Ce ratio établit le profit avant impôt généré par chaque employé pour chaque dollar investi en salaires et avantages sociaux.

Premier constat: toutes les banques affichent un ratio de retour sur l'investissement en capital humain positif. Il oscille entre 1,40 $ et 1,97 $, selon les établissements.

L'étude démontre également que la banque la plus généreuse au chapitre des salaires et avantages sociaux est celle qui enregistre les revenus les plus élevés par employé.

Le hic, pour le VP ressources humaines qui voudrait utiliser cette étude pour défendre ses choix en matière de rémunération, c'est qu'un autre ratio invite à la conclusion contraire. Celui du rendement sur les capitaux investis par les actionnaires entre 1996 et 2005.

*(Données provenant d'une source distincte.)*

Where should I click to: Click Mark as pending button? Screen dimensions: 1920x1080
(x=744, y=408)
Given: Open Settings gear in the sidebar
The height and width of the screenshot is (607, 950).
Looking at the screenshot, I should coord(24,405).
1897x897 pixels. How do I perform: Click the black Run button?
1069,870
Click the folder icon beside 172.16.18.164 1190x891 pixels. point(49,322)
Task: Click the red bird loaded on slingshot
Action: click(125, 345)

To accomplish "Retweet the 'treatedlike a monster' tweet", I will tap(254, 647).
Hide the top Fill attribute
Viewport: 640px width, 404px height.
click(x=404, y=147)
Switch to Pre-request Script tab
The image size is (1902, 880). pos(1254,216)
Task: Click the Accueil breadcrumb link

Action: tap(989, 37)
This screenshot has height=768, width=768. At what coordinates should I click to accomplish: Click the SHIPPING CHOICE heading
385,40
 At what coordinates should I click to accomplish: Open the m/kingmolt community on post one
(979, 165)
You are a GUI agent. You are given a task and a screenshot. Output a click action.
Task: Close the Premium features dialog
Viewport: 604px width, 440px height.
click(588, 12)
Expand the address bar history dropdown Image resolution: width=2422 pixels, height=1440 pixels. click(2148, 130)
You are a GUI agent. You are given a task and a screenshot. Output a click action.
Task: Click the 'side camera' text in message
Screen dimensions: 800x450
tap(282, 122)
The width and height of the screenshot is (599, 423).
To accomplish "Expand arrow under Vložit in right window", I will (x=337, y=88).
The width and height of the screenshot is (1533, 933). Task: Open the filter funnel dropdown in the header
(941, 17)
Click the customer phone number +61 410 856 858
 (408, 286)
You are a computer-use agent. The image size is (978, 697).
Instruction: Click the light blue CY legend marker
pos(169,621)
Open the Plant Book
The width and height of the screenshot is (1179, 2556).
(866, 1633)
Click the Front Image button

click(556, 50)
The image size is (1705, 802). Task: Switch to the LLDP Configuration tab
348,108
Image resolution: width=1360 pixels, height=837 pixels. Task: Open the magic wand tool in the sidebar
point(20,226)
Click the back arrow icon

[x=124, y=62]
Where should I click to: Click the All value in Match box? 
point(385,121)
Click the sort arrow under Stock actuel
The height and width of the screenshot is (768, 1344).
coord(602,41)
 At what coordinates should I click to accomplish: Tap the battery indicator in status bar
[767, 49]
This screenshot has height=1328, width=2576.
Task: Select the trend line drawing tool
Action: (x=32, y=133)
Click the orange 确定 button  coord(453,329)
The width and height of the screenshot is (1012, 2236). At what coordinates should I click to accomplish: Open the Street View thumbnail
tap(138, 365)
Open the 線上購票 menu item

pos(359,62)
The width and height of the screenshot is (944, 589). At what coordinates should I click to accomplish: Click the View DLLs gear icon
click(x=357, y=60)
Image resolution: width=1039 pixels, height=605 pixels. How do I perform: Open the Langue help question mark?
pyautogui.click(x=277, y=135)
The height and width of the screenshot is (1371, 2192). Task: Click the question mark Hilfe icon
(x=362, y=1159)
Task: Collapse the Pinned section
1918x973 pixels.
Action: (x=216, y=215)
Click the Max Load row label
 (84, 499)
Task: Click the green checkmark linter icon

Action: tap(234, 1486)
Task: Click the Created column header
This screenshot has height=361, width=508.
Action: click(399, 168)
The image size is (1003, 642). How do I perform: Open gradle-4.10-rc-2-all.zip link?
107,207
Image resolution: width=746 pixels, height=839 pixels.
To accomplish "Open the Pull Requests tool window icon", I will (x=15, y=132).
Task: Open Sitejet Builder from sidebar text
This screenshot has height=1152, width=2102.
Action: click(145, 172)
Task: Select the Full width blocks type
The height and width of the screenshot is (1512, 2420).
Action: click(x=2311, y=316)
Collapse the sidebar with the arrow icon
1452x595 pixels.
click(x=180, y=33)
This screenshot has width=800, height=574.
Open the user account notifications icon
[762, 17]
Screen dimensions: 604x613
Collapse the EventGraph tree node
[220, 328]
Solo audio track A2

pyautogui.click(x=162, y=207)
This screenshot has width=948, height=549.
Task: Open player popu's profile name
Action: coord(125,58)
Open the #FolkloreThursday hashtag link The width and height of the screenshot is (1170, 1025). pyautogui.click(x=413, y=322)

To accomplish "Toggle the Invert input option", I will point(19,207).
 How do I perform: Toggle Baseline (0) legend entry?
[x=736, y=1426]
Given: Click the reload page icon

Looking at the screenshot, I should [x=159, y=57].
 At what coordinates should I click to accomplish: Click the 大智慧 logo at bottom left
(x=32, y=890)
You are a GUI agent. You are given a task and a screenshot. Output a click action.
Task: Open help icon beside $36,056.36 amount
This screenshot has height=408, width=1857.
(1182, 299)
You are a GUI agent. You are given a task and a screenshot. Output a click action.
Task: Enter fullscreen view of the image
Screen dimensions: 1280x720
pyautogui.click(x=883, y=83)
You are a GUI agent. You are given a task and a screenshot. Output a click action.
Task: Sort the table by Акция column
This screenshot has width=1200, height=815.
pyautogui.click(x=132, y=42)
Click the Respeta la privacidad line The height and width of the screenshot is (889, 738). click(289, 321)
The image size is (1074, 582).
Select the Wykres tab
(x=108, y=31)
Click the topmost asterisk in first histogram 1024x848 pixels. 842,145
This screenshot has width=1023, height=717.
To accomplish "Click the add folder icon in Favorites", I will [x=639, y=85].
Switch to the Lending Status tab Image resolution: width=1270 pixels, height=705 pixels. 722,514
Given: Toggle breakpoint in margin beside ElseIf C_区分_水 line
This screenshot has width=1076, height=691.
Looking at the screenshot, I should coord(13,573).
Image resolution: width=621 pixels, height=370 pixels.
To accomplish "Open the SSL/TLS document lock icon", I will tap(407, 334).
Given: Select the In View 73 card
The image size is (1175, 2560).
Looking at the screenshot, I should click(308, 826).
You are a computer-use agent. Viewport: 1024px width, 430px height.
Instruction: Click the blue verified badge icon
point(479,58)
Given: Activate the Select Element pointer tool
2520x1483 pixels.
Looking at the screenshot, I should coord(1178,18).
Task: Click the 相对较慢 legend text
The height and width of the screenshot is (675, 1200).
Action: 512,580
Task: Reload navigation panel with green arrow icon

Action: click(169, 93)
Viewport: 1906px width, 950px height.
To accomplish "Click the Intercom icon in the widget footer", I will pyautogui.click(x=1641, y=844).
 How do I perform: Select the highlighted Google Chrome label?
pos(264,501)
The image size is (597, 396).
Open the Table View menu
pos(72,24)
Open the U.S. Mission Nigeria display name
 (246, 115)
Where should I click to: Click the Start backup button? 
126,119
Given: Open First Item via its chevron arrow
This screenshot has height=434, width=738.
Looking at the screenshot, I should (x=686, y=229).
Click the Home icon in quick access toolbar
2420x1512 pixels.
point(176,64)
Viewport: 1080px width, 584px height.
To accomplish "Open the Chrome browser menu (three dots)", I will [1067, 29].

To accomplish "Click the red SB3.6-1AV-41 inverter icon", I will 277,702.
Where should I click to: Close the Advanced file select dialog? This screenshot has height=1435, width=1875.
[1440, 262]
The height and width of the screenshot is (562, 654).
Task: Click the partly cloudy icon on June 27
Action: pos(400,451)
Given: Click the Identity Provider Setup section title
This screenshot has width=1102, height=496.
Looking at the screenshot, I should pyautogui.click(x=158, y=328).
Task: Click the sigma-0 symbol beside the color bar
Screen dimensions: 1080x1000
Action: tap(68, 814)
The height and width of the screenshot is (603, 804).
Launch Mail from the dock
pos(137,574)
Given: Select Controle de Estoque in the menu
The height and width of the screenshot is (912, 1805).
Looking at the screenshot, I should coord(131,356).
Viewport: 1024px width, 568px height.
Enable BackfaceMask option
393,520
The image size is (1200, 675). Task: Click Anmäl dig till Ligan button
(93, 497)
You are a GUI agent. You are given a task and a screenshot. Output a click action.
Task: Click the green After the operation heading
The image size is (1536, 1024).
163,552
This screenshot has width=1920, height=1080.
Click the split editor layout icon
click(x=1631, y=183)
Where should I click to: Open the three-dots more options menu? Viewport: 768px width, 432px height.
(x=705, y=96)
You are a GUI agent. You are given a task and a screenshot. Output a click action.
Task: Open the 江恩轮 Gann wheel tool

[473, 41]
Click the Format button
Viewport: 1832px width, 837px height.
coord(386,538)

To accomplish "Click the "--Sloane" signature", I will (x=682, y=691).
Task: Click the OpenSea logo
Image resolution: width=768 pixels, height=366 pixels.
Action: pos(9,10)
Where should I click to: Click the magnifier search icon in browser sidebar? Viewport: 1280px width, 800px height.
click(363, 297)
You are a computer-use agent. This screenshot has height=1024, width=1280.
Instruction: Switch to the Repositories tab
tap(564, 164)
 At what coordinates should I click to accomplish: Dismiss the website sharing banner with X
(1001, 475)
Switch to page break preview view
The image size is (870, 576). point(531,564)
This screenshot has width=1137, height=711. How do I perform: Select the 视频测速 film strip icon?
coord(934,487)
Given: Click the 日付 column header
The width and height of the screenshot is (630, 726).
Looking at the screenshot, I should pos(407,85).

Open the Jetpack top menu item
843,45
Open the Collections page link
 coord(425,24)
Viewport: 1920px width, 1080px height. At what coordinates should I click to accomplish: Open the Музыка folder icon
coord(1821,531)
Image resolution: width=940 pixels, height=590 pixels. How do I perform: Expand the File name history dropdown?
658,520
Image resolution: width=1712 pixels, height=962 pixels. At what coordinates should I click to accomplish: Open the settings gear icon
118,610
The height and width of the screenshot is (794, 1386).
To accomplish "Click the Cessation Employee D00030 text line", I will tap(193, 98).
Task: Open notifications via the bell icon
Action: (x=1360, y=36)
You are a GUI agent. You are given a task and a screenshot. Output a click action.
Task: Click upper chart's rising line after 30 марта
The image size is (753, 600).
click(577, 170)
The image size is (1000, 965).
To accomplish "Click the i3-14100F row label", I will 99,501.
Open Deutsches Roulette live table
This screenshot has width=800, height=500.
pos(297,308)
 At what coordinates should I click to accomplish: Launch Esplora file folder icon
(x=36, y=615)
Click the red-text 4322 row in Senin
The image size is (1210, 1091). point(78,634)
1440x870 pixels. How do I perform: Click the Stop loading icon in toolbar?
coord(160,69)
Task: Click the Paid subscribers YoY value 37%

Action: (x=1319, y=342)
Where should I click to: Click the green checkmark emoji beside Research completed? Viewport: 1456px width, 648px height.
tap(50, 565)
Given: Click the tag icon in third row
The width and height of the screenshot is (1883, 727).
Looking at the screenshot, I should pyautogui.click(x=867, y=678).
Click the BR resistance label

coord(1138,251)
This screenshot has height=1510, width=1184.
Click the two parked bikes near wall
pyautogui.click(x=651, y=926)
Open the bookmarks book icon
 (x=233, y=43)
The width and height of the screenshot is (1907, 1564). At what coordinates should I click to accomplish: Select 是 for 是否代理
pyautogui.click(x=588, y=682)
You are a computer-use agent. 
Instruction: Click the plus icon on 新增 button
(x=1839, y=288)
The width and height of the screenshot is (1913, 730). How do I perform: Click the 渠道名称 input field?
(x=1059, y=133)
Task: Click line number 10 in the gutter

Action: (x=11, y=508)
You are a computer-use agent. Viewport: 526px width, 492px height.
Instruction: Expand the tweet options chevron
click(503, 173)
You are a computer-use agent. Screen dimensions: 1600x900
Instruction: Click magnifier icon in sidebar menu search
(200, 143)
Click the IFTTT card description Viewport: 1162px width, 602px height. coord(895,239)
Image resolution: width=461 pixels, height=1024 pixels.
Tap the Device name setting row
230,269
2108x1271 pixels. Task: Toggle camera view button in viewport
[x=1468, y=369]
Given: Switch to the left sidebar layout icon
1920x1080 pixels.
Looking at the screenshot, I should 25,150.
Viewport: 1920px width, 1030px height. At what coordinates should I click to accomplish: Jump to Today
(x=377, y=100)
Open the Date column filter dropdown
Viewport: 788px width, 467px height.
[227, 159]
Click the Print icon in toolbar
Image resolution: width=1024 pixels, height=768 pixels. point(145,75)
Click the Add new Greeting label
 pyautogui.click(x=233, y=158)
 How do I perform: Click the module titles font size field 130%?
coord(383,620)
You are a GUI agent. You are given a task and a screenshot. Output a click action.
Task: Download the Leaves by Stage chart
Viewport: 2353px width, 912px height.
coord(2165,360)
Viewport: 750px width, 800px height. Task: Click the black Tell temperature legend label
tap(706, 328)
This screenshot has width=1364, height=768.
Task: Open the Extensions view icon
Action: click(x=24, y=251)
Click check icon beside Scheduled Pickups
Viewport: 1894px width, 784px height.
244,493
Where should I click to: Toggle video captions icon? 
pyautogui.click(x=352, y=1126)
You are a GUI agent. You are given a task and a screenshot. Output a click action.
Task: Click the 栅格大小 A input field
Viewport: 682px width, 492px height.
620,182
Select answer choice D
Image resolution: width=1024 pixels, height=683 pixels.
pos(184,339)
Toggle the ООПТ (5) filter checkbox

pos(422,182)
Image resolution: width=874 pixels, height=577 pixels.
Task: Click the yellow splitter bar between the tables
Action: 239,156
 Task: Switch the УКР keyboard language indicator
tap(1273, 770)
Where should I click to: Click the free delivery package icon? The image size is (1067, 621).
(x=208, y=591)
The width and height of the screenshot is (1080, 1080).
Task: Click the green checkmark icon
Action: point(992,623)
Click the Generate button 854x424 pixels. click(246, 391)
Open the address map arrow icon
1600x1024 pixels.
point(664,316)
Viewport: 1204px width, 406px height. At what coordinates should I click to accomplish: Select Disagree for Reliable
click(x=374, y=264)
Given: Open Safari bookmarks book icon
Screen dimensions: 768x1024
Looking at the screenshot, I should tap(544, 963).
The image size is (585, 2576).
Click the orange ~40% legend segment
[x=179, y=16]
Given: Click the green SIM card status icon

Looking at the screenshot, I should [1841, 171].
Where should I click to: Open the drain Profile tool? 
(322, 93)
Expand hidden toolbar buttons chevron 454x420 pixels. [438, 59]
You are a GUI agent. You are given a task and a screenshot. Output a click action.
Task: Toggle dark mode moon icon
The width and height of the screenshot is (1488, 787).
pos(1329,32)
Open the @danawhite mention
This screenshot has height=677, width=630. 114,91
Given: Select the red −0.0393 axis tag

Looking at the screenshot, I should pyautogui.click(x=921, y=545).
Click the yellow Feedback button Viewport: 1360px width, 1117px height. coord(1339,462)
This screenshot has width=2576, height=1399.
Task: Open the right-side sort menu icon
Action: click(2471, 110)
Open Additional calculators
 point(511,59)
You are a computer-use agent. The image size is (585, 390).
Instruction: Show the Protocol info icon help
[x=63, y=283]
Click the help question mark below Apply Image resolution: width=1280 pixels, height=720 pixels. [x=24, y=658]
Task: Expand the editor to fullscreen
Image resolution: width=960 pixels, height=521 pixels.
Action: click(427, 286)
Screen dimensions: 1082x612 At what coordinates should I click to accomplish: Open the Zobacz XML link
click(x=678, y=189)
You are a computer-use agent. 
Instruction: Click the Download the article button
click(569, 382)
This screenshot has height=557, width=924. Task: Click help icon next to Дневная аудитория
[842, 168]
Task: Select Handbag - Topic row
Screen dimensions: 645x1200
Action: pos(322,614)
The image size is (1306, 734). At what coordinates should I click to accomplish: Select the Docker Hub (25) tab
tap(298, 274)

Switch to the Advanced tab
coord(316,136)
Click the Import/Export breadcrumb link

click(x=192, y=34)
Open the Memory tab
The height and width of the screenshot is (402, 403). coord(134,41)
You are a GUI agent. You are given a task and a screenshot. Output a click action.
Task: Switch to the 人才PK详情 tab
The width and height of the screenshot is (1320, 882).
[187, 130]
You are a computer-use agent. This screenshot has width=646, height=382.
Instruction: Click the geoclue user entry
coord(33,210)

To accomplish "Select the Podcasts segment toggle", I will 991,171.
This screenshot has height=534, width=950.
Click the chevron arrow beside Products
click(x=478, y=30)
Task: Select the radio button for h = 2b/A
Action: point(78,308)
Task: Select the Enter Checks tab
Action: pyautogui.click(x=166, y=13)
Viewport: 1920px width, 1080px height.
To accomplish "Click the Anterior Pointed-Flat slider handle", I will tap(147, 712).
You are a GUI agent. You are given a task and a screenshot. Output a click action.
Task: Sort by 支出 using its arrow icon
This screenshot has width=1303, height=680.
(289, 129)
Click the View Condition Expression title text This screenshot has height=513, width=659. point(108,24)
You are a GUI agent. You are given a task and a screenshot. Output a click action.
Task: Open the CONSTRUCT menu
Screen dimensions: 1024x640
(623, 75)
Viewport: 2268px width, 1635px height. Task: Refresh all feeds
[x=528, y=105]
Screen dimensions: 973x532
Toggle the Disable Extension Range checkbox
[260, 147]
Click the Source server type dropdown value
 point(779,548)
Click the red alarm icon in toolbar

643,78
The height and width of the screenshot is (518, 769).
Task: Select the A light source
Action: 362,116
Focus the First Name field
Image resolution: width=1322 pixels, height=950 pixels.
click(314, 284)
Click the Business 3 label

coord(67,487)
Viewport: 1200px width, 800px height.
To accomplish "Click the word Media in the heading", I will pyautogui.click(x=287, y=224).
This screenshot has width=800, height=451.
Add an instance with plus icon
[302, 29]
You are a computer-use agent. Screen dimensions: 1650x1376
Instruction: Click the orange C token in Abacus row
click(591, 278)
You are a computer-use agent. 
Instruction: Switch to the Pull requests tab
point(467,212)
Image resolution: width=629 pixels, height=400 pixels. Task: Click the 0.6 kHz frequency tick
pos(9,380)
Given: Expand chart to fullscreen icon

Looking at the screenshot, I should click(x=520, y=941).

Selon cette mesure, c'est la banque qui offre la plus basse rémunération qui réalise la meilleur performance alors que la banque la plus généreuse arrive au cinquième rang.

Le VP finances de cette banque pourra rétorquer à son collègue des ressources humaines qu'il faut freiner les hausses salariales ou même réduire les effectifs.

Les professionnels en ressources humaines qui s'aventurent sur le terrain des ratios financiers doivent donc s'attendre à recevoir des coups.

Selon M. Le Louharn, ils n'ont, malgré tout, pas le choix. " Les discours sur le bonheur organisationnel ne font rien avancer ", insiste-t-il.

D'autres mesures

Florent Francoeur, PDG de l'ORHRI, estime pour sa part que la mesure des taux de mobilisation dans les entreprises ainsi que du bonheur ou de la détresse organisationnelle peuvent ébranler les financiers, à certaines conditions.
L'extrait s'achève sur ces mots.